Griechenland entsandte daraufhin eine Fregatte, einen Hubschrauber und zwei Patrouillenboote zu dem Frachter, die nach Angaben der griechischen Hafenpolizei aber nichts Ungewöhnliches entdeckten. Dem Schiff wurde daher die Genehmigung zur Weiterfahrt erteilt.
Schlepper ließen Schiff im Stich
Offenbar nahmen die griechischen Behörden jedoch nur eine oberflächliche Überprüfung des Schiffes vor. Die italienischen Behörden vermuten, dass der Frachter zu diesem Zeitpunkt unter der Kontrolle von Schleppern stand, die das Schiff später im Stich ließen. Dies ist häufig der Fall, wenn jene davon ausgehen, dass die Flüchtlinge von Marine- oder Handelsschiffen aufgegriffen werden.
Schließlich landete ein italienischer Küstenwachen-Helikopter auf dem Deck des unter moldauischer Flagge fahrenden Schiffes und setzte sechs Einsatzkräfte ab. Diese steuerten das Schiff in den süditalienischen Hafen Gallipoli. Am frühen Mittwochmorgen traf die "Blue Sky M" dort ein, die Flüchtlinge wurden von den Behörden in Empfang genommen, das Schiff wurde beschlagnahmt.
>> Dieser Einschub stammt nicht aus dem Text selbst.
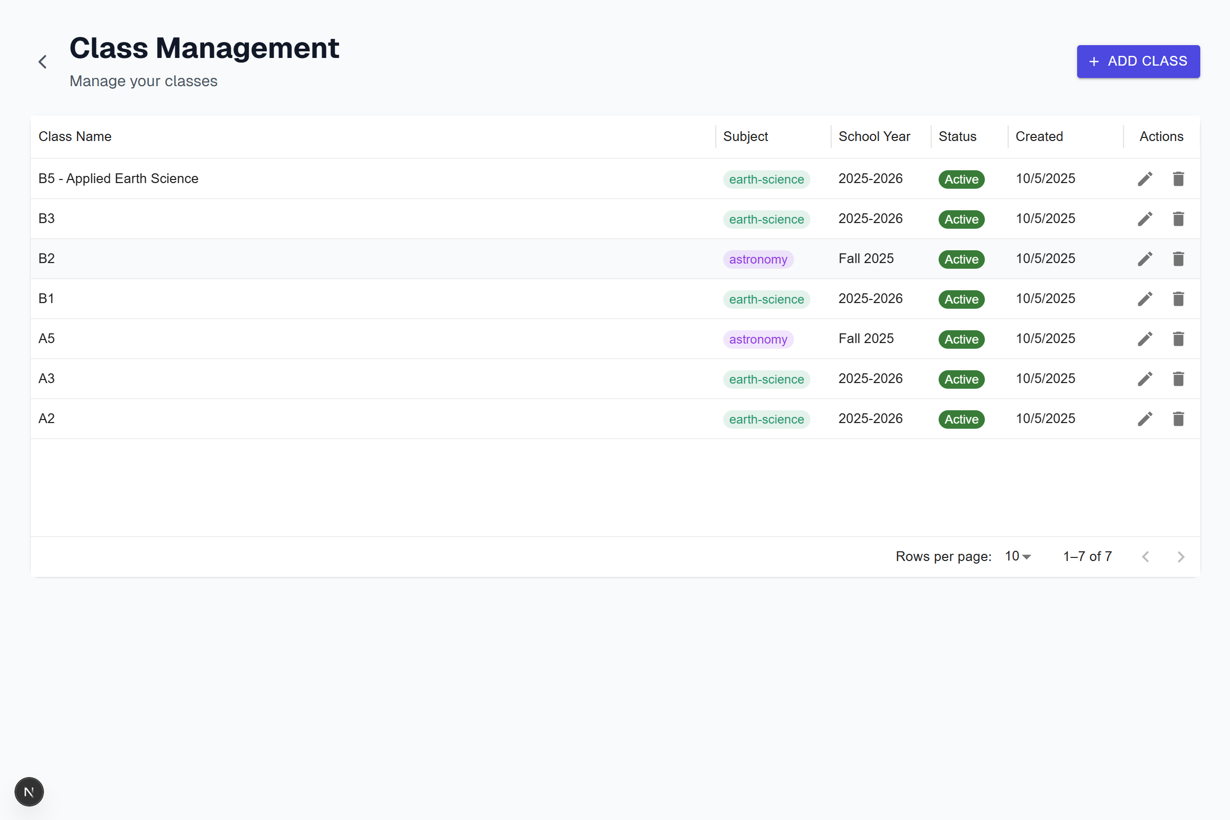The height and width of the screenshot is (820, 1230).
Task: Click the astronomy subject chip on B2
Action: coord(758,258)
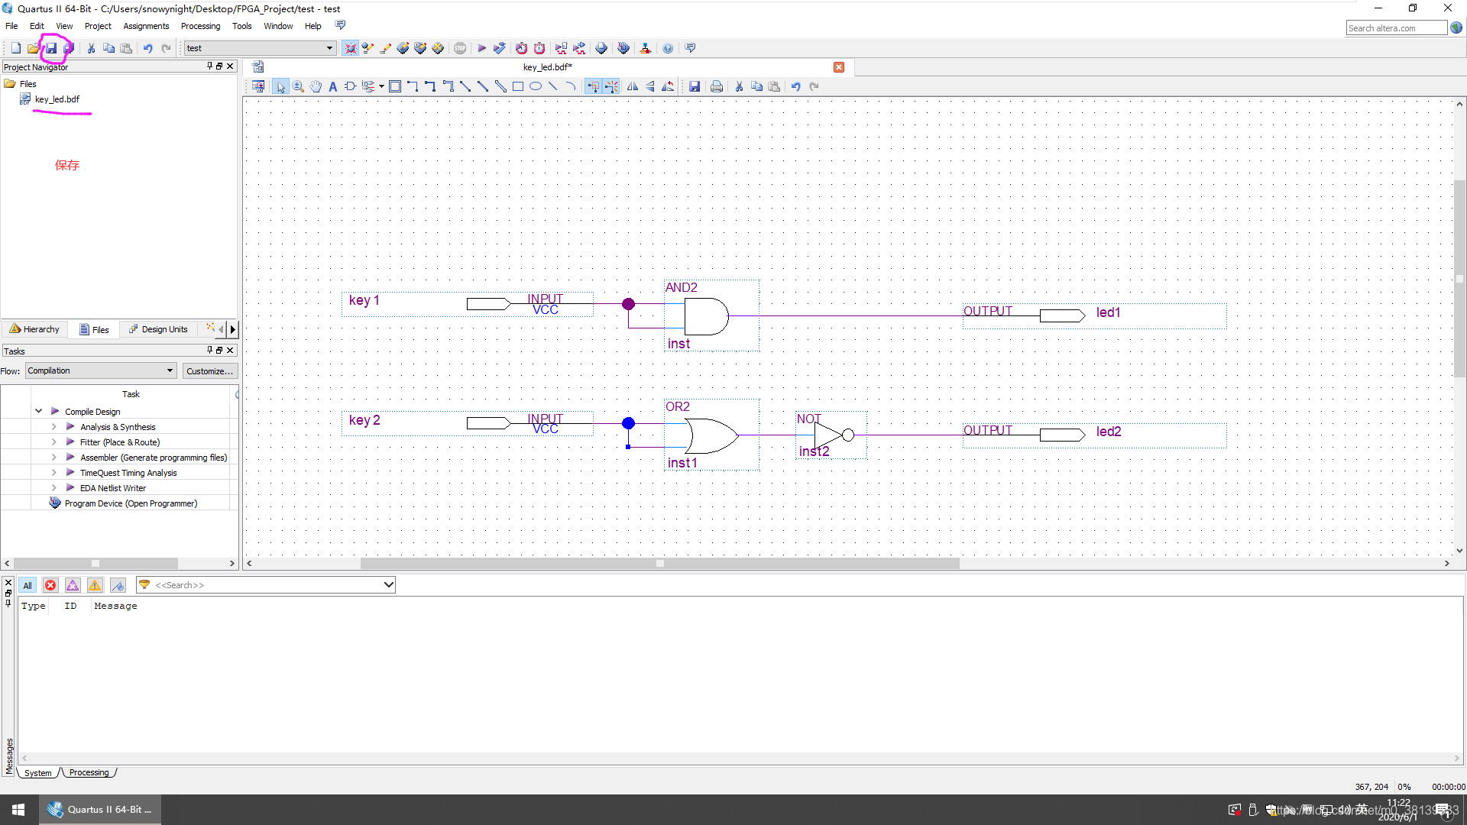Expand the Analysis & Synthesis task
The width and height of the screenshot is (1467, 825).
coord(53,427)
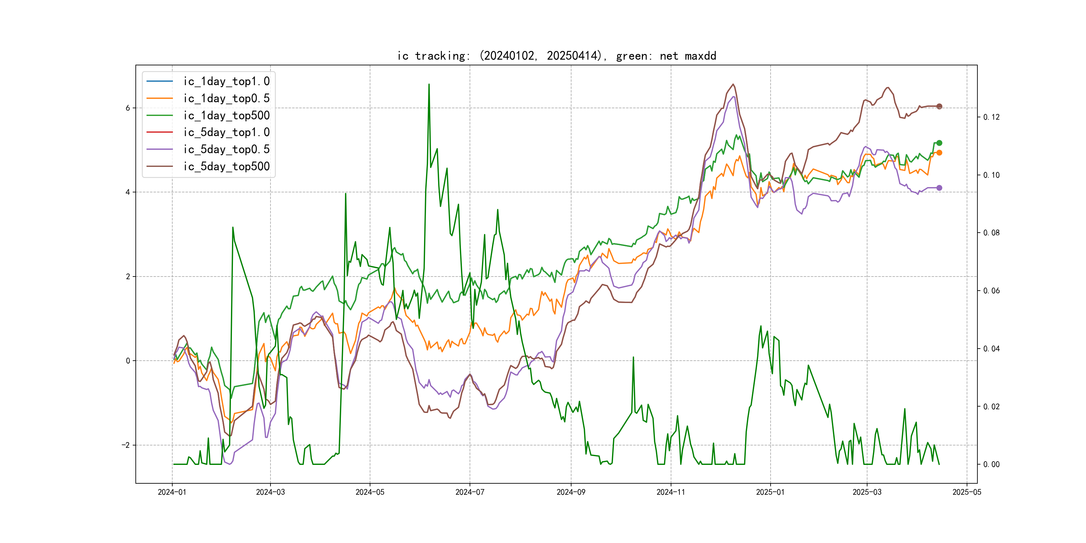Click the red line swatch in legend
Image resolution: width=1086 pixels, height=543 pixels.
coord(159,132)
Die Flüchtlinge stammten italienischen Medienberichten zufolge überwiegend aus Syrien. Auch viele Kinder und Schwangere seien an Bord gewesen, unter ihnen war eine Hochschwangere, bei der im Zuge des Dramas die Geburt einsetzte. Etwa 130 Menschen kamen vorsorglich ins Krankenhaus. Viele litten an Unterkühlung
Seit Dienstagnachmittag gab es immer wieder unterschiedliche Angaben zur Passagieranzahl an Bord des Frachters. In ersten Berichten vom Dienstag war von zwischen 400 und 700 Menschen die Rede, am Mittwochvormittag von knapp 1.000 Betroffenen. Die italienische Küstenwache korrigierte die Zahlen am Mittwochabend dann wieder auf 768 nach unten.
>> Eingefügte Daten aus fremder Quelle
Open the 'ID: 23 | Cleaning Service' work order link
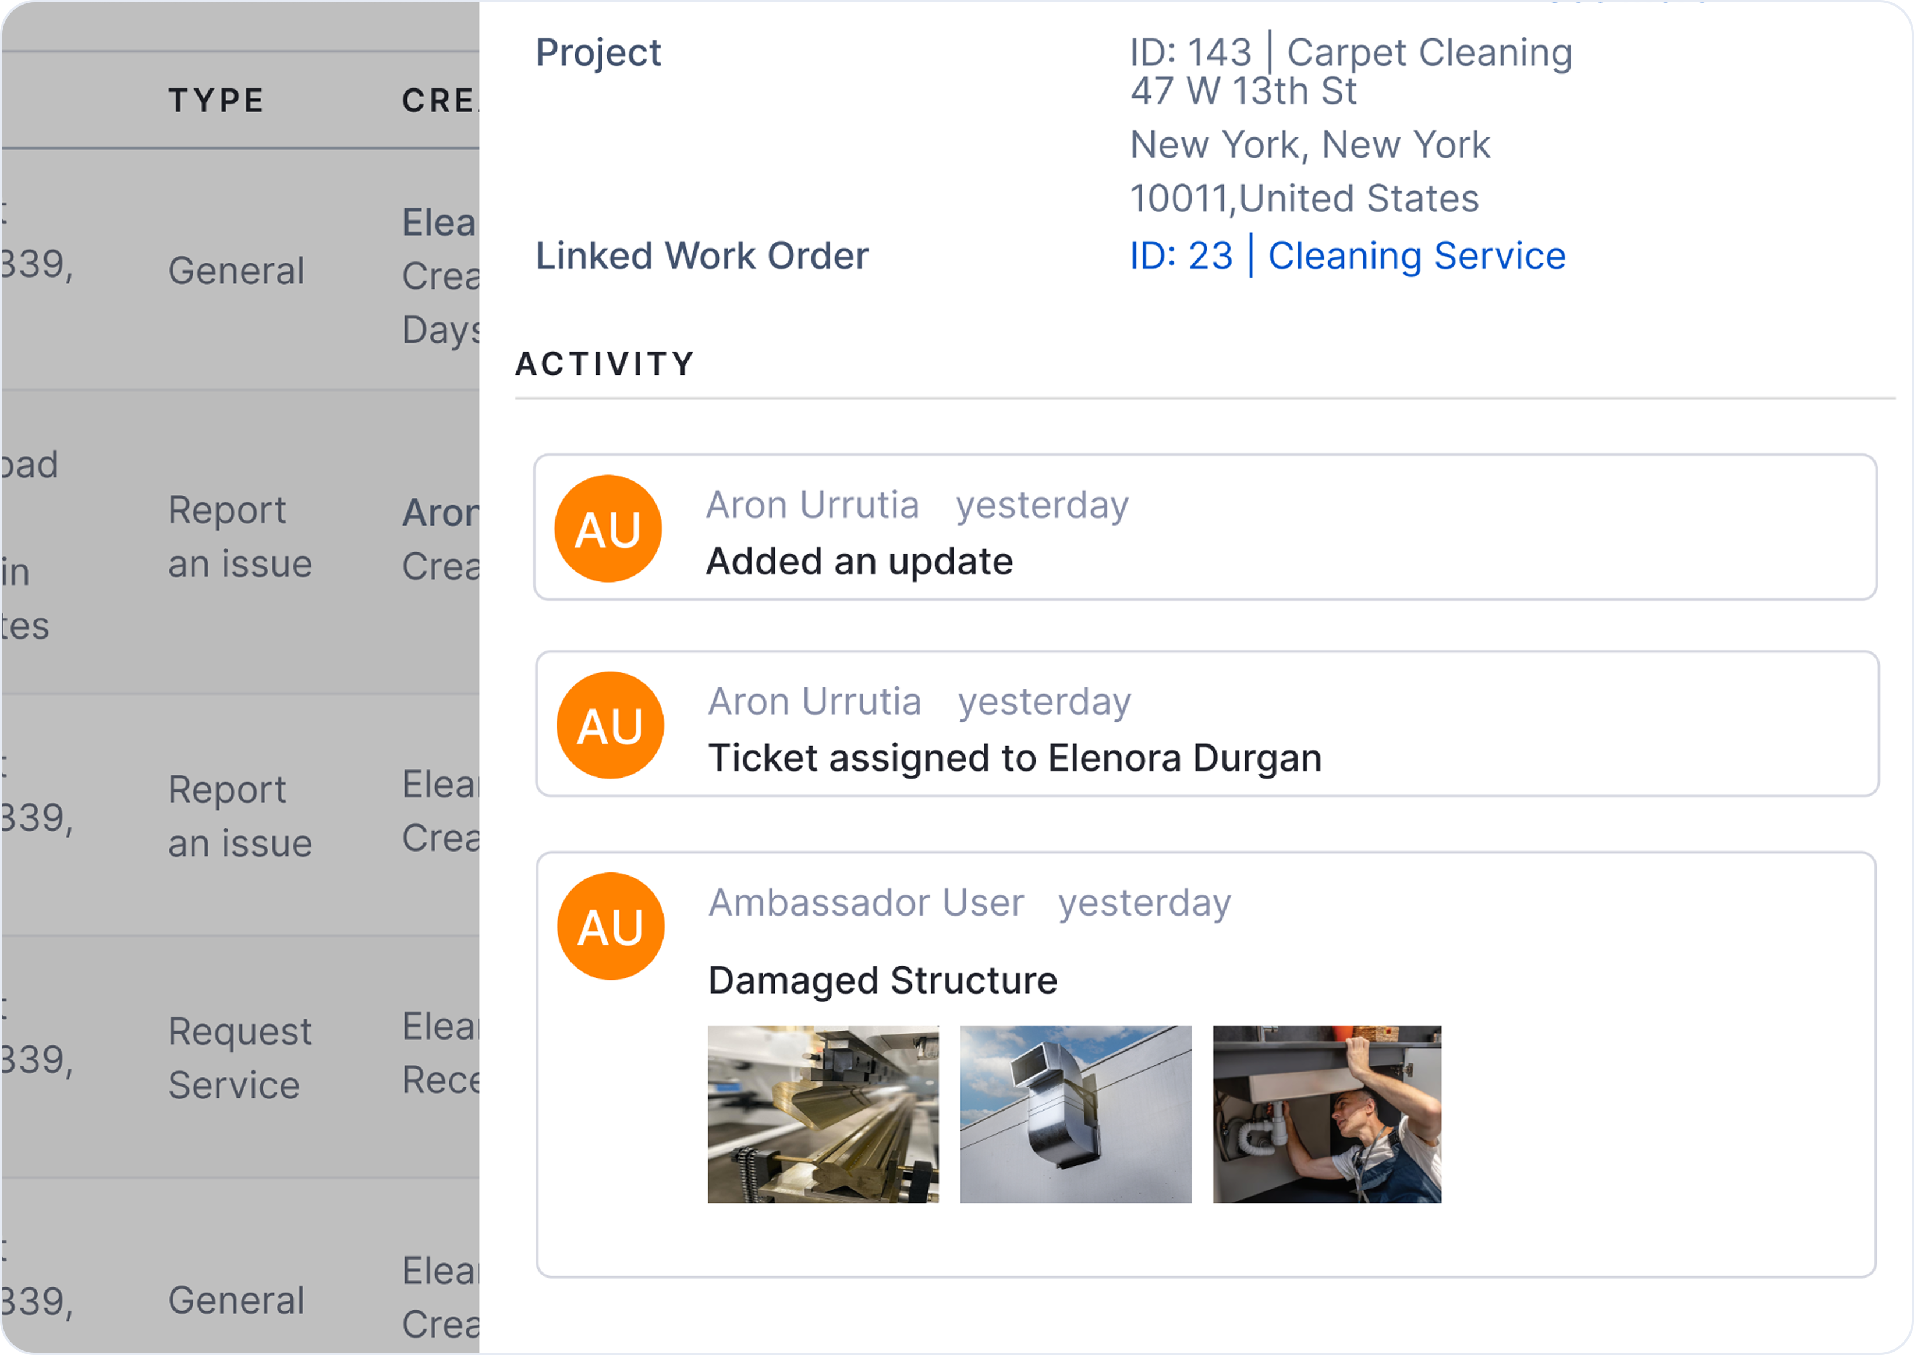[x=1347, y=255]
In der Zwischenzeit wurde ein mutmaßlicher Schlepper im Zusammenhang mit dem Flüchtlings-Frachter in der süditalienischen Stadt Gallipoli festgenommen. Ihm wird vorgeworfen, die Flüchtlinge an Bord des in der Adria in Seenot geratenen Schiffs genommen zu haben. Die Staatsangehörigkeit des Festgenommenen war zunächst unklar, wie italienische Medien berichteten. Demnach ist die restliche Besatzung verschwunden. Unklar sei noch, ob die Mannschaft das Schiff verlassen oder sich unter die Migranten gemischt habe. Hierzu sind die Ermittlungen vonseiten der italienischen Justizbehörden noch im Gange.
In der Zwischenzeit dementierte die italienische Marine Berichte über vier mutmaßliche Todesopfer an Bord. Italienische Medien hatten zuvor unter Berufung auf die Marine über vier Tote berichtet. Eine Sprecherin sagte jedoch gegenüber der APA, vier erschöpfte, am Boden liegende Personen seien versehentlich für tot gehalten worden.
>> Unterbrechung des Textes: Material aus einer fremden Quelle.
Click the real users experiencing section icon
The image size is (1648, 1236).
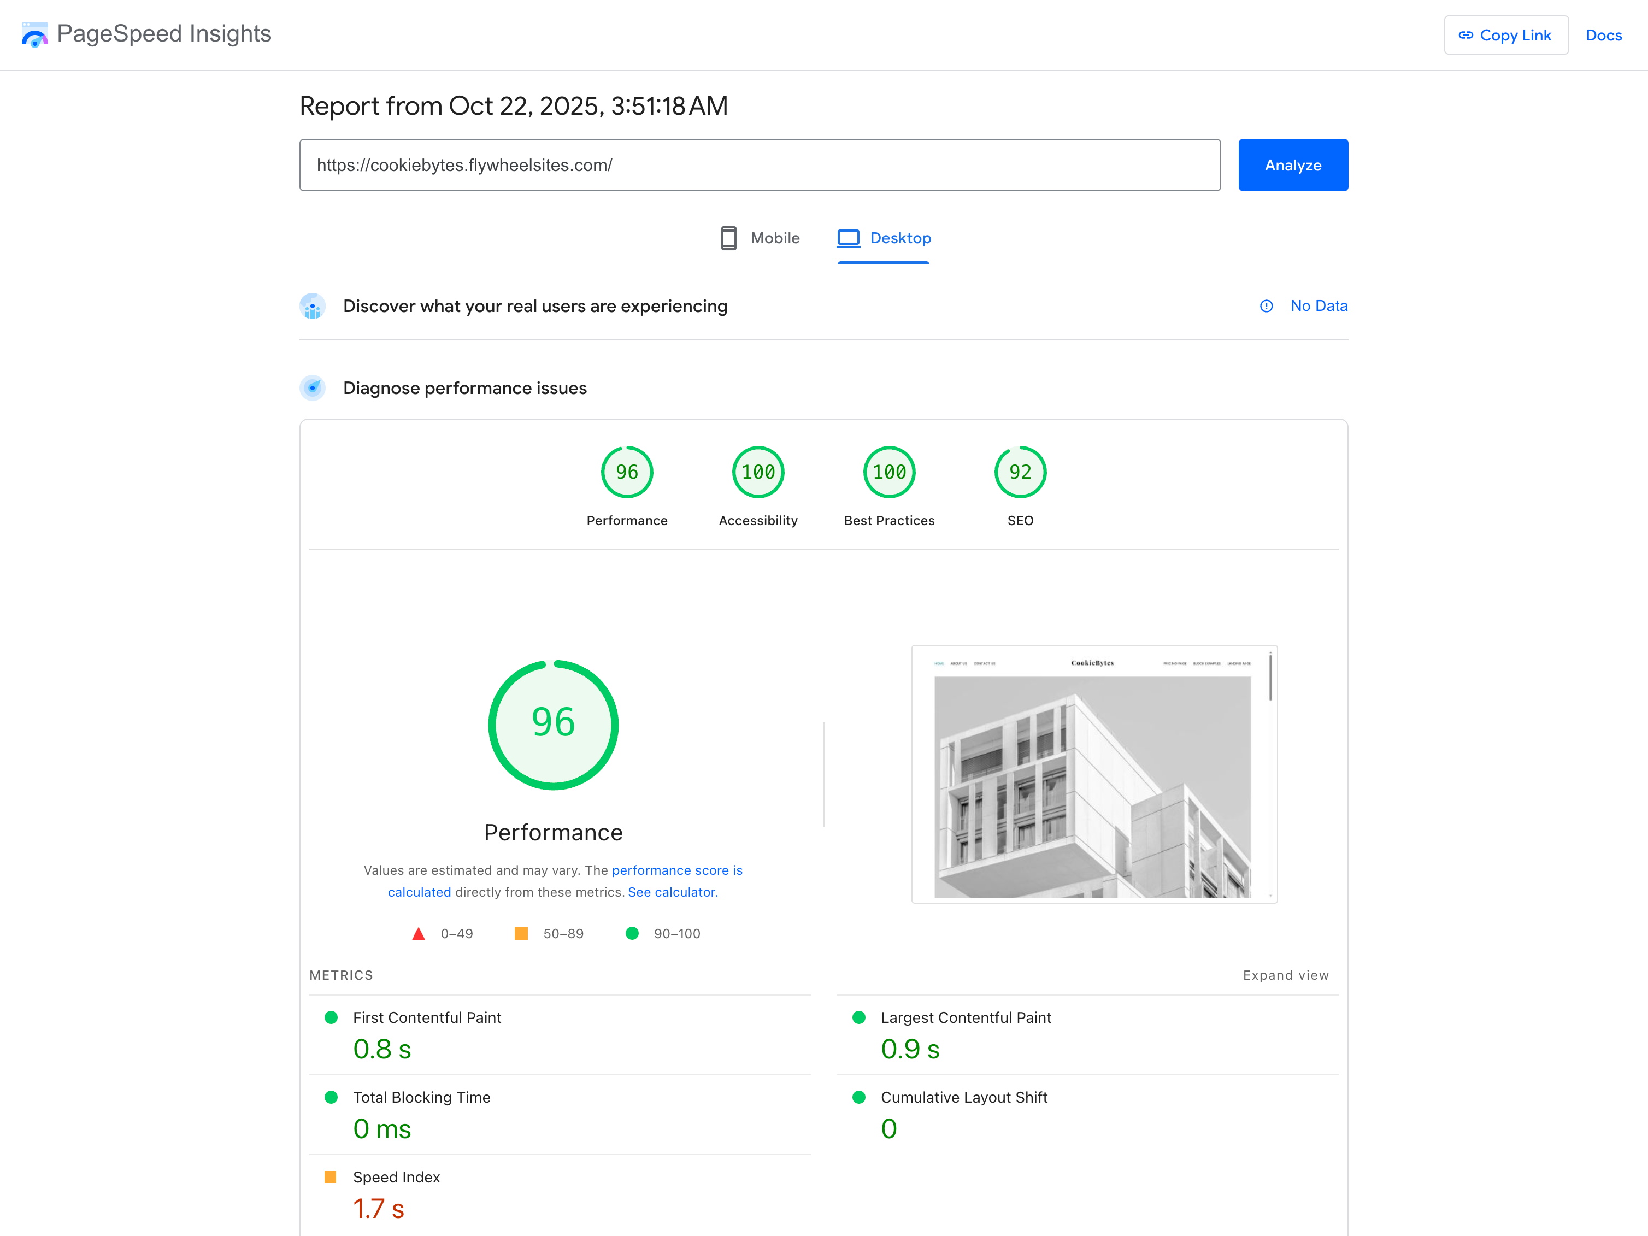coord(313,306)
Der Ursprungshafen des Schiffes war unklar. Den Behörden zufolge wollte die "Blue Sky M" in den kroatischen Hafen Rijeka in der nördlichen Adria. Kurz nach der Überprüfung durch die griechische Hafenpolizei änderte der Frachter jedoch den Kurs und steuerte auf Italien zu. Der Vorfall ereignete sich unweit von der Stelle, an der am Sonntag die Autofähre "Norman Atlantic" in Brand geraten war.
Mehr als 170.000 illegale Einwanderer sind in diesem Jahr an den italienischen Küsten gelandet. Mindestens 3.400 Flüchtlinge ertranken laut den Vereinten Nationen bei der gefährlichen Überfahrt von Afrika Richtung Europa.
Die italienische Küstenwache war in den vergangenen Tagen im Großeinsatz bei der Rettung Hunderter Menschen von der Adria-Fähre "Norman Atlantic", auf der am Sonntag vor Korfu ein Brand ausgebrochen war. Der Verbleib von Dutzenden Menschen ist noch nicht geklärt. Auf der "Norman" waren auch blinde Passagiere. Einige illegale Einwanderer wurden gerettet. Befürchtet wird, dass viele umkamen, da sie sich im Schiff versteckt hatten.